GSA 2020 Connects Online

Paper No. 161-9
Presentation Time: 7:30 PM

STRESS ORIENTATION AND RELATIVE STRESS MAGNITUDES THROUGHOUT THE NORTH AMERICAN PLATE


LUND SNEE, Jens-Erik, U.S. Geological Survey, Geosciences & Environmental Change Science Center, PO Box 25046, MS 980, Dener, CO 80225-0046 and ZOBACK, Mark, Dept. of Geophysics, Stanford University, Stanford University, Mitchell Bldg. Room 347, Stanford, CA 94305

We have compiled hundreds of new orientations of the maximum horizontal stress (SHmax) and, using thousands of well-constrained earthquake focal plane mechanisms, developed the first quantitative map of stress directions and relative stress magnitudes throughout North America.

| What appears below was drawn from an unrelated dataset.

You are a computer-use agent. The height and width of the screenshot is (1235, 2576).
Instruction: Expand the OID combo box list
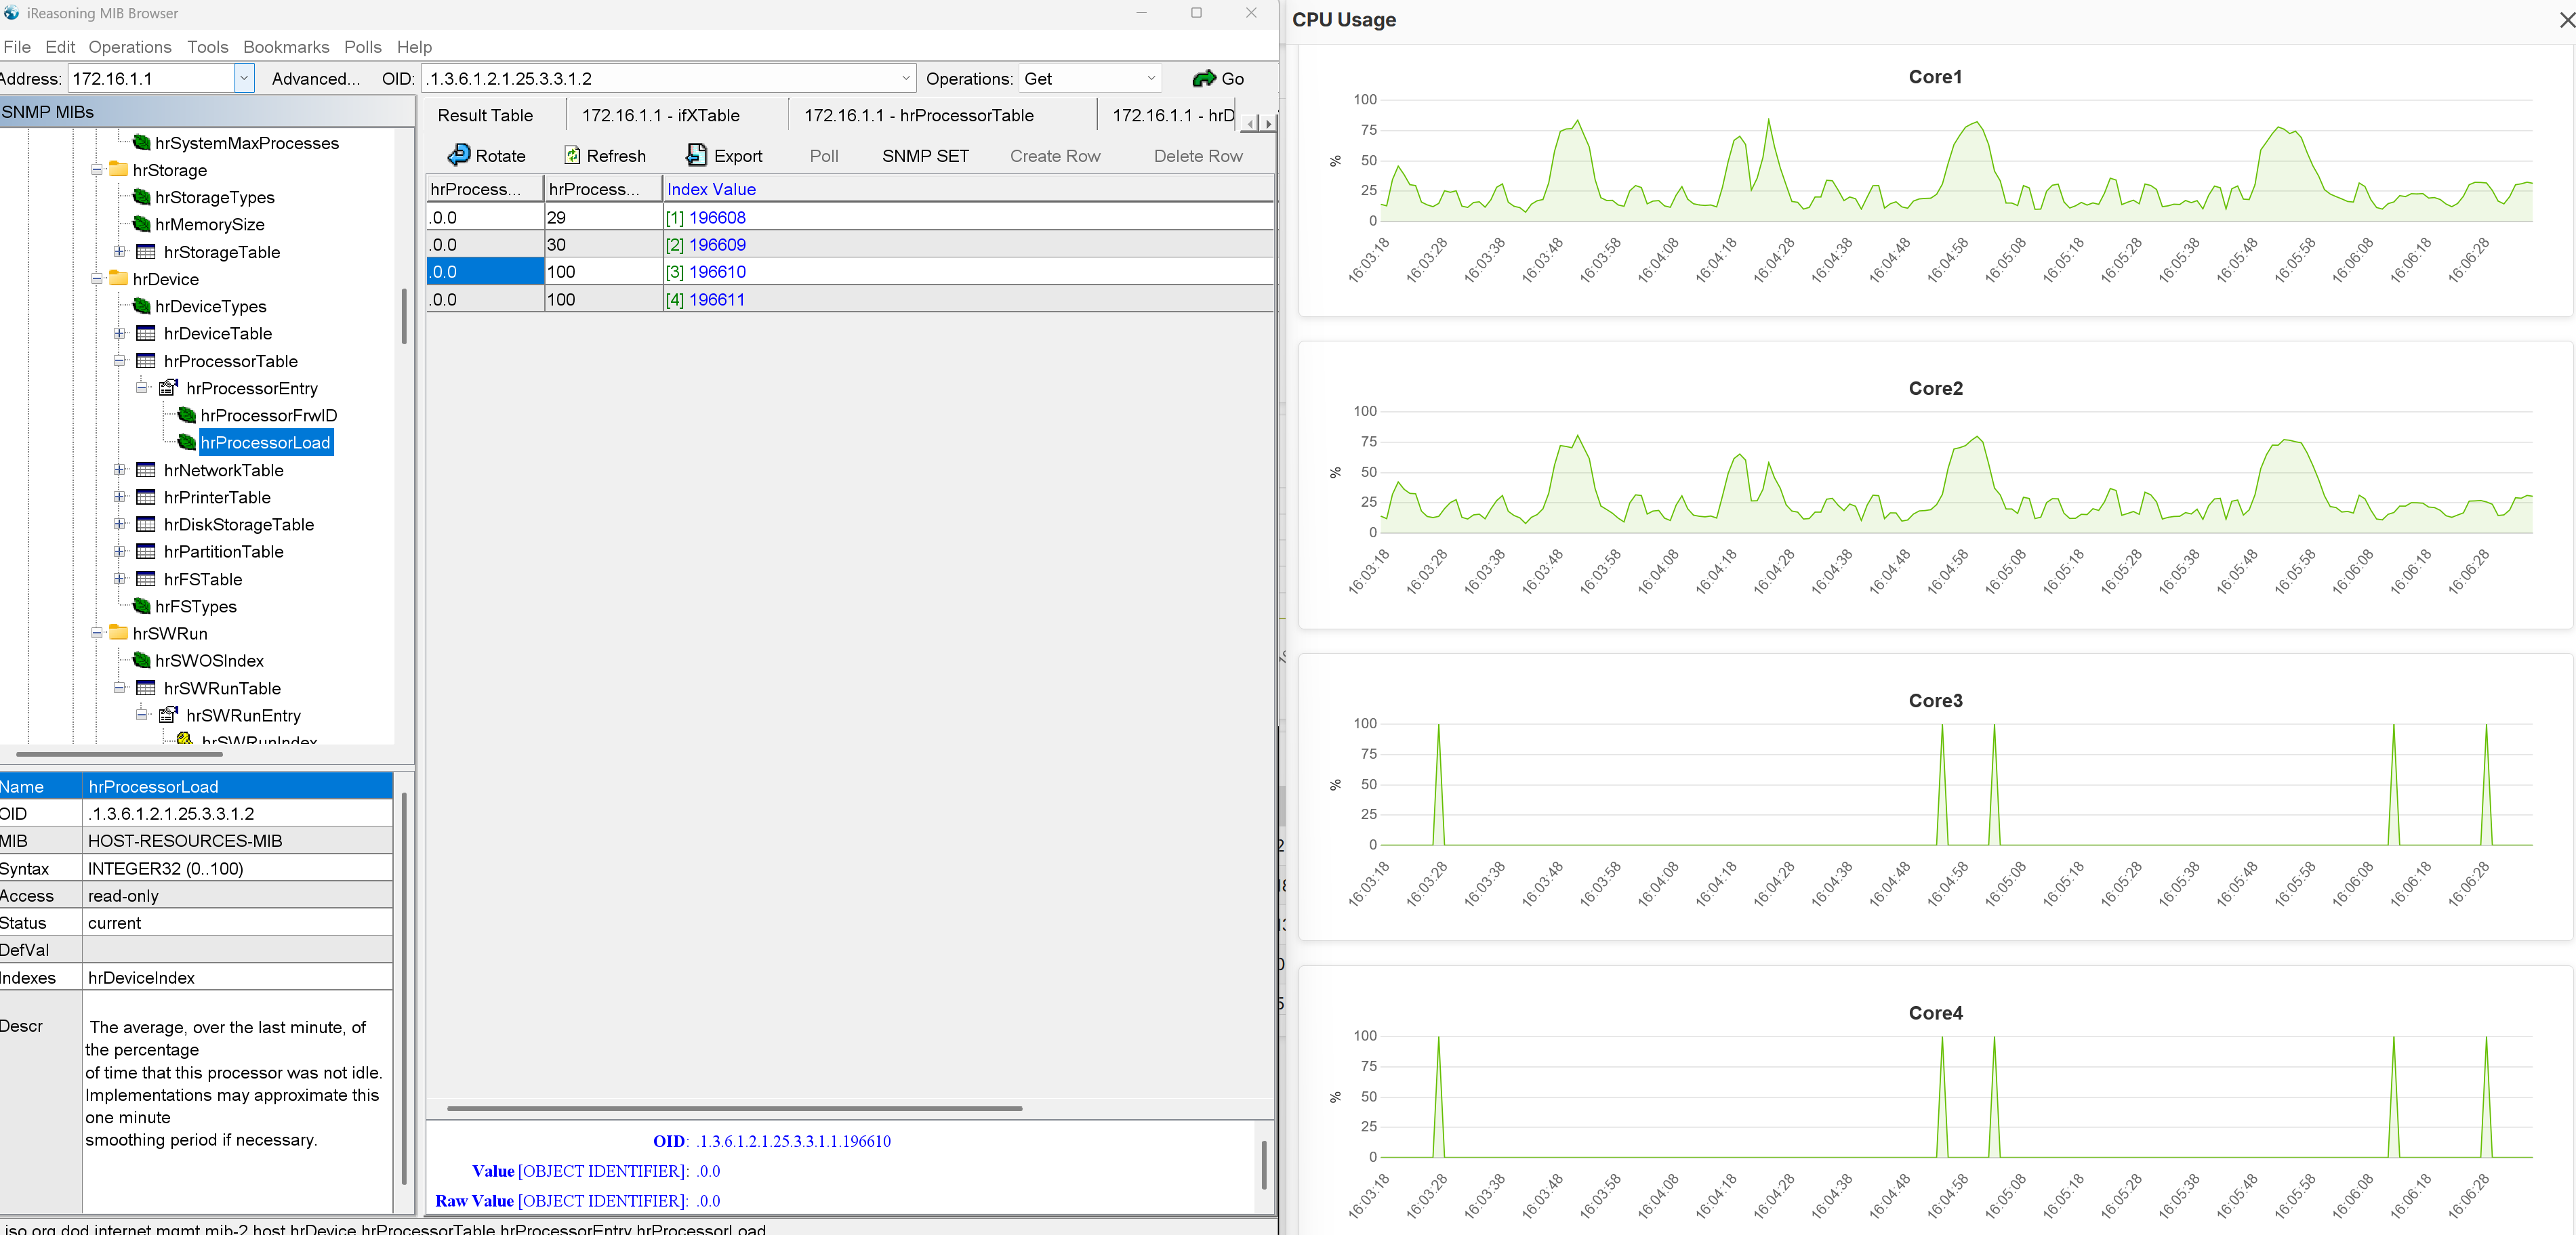coord(905,78)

We present the new map and discuss the insights it provides for the causes of crustal deformation. Across central and eastern North America, SHmax rotates gradually clockwise to the west, from ~NE–SW along the Eastern Seaboard and southern Canada to nearly E–W in the western U.S. Great Plains. Over much of the same area, a continent-scale transition occurs from strike-slip and/or reverse faulting in eastern North America to strike-slip faulting in the mid-continent to normal and/or strike-slip faulting in western intraplate North America. This transition is likely due (at least in part) to drag at the base of the lithosphere and is almost opposite the pattern predicted by models of glacial isostatic adjustment, indicating that the ambient tectonic stresses in the crust are much greater than those from postglacial rebound. In the generally extensional western U.S., the orientation of SHmax rotates over remarkably short distances slightly outside the boundaries of the Rio Grande Rift and Basin and Range extensional domains. Published geodynamic models for the western U.S., incorporating gravitational potential energy and tractions from relative mantle flow, successfully predict most large-wavelength rotations but not the shorter-wavelength (<~200 km) rotations that we observe in the detailed new SHmax orientation data. Finally, further west strike-slip and/or reverse faulting are active in a narrow band along the San Andreas plate boundary and in a wide zone further north that covers the Canadian Rockies and southern Alaska. This new-generation stress map will assist identification of potentially active faults and advance our understanding of active tectonic processes.